-- Provided records --

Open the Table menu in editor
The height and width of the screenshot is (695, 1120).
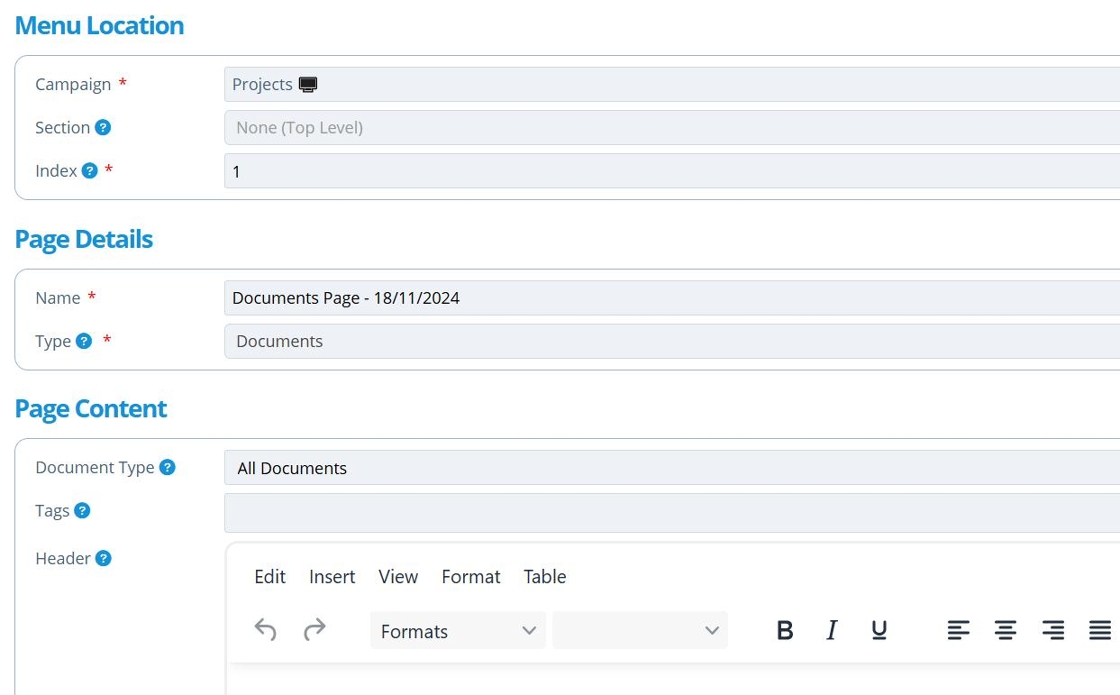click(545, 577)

--

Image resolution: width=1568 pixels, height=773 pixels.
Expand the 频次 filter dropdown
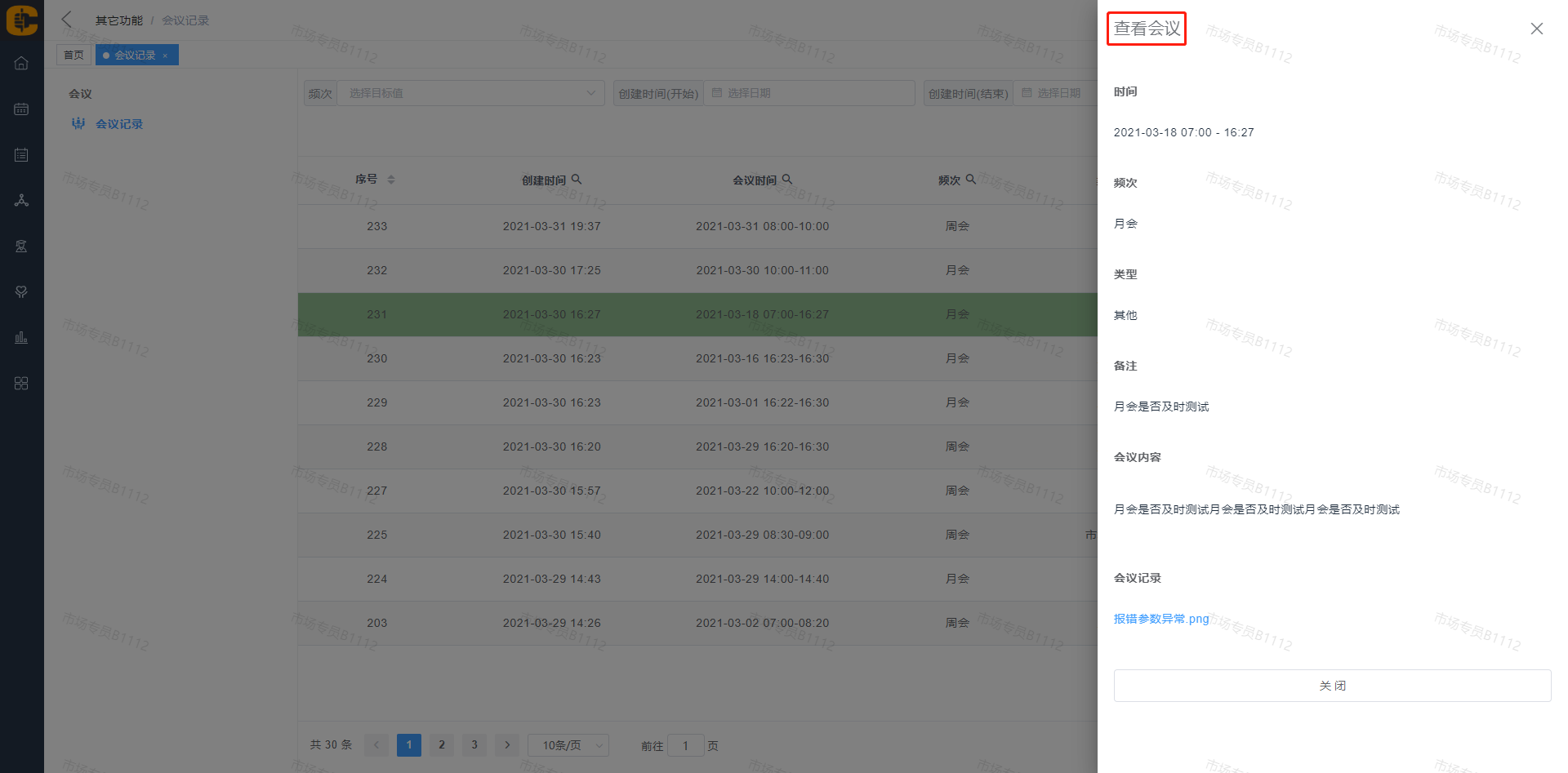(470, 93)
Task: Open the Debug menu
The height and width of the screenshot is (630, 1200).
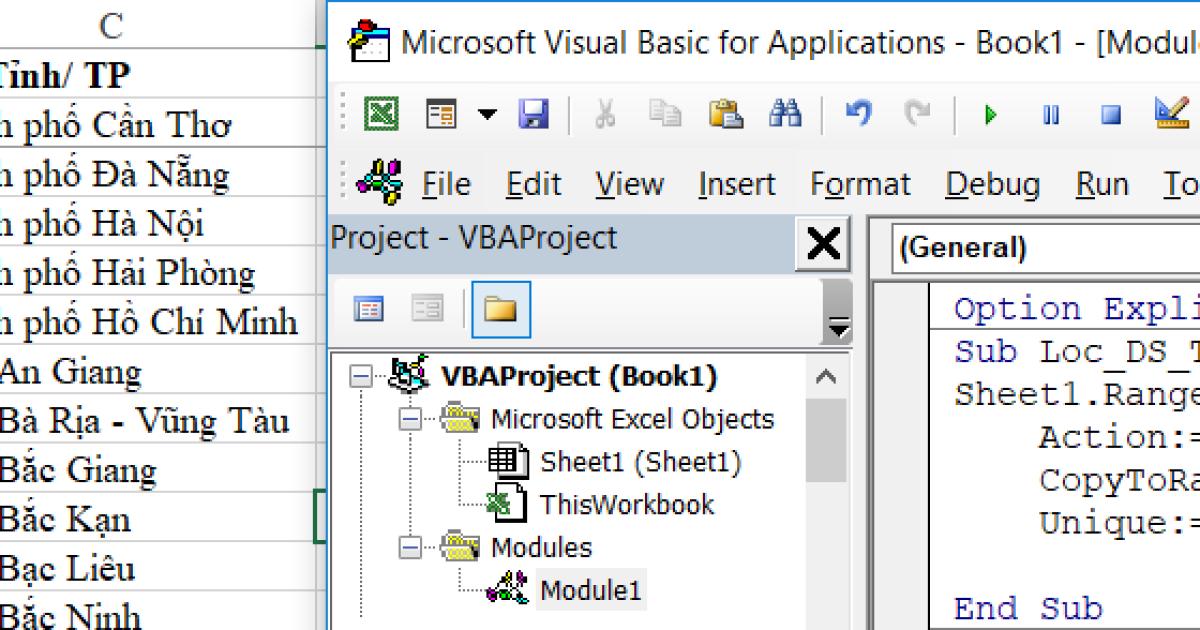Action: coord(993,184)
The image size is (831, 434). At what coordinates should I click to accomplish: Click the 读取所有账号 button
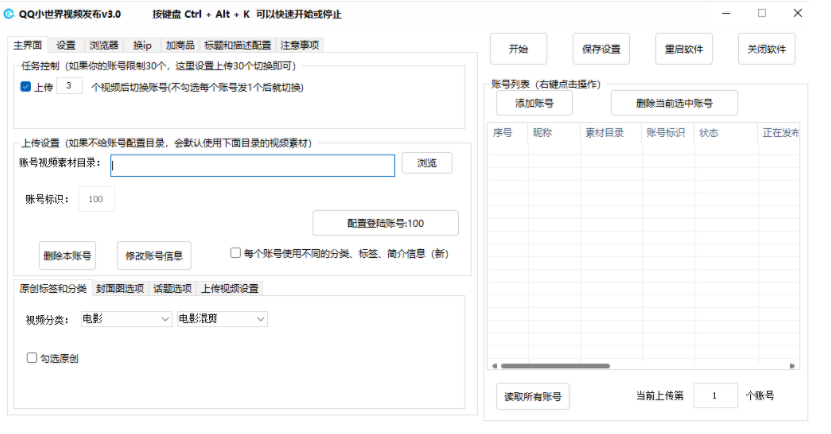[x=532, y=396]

* * *

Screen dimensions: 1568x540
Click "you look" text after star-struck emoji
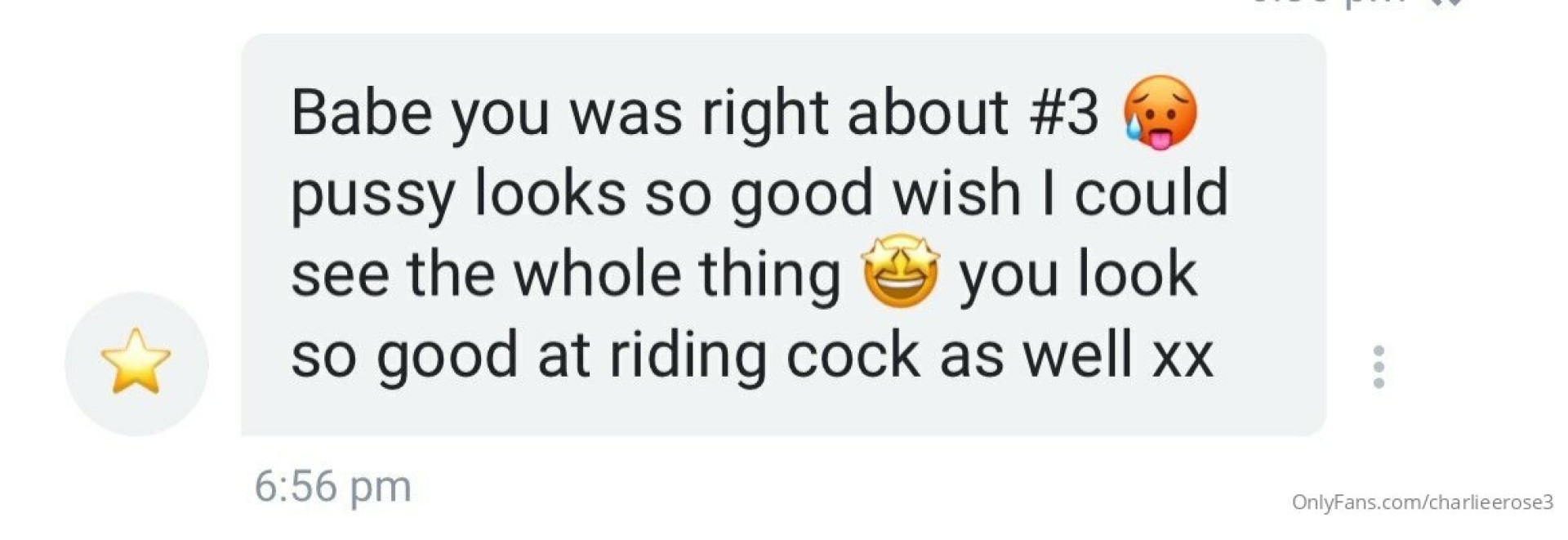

-- Work request --
In the listing above, locate the line containing "Screen dimensions: 1568x540" and the line containing "after star-struck emoji". Extract those two lines and every line between them, exactly as written, and only those.

-- Exercise output --
Screen dimensions: 1568x540
Click "you look" text after star-struck emoji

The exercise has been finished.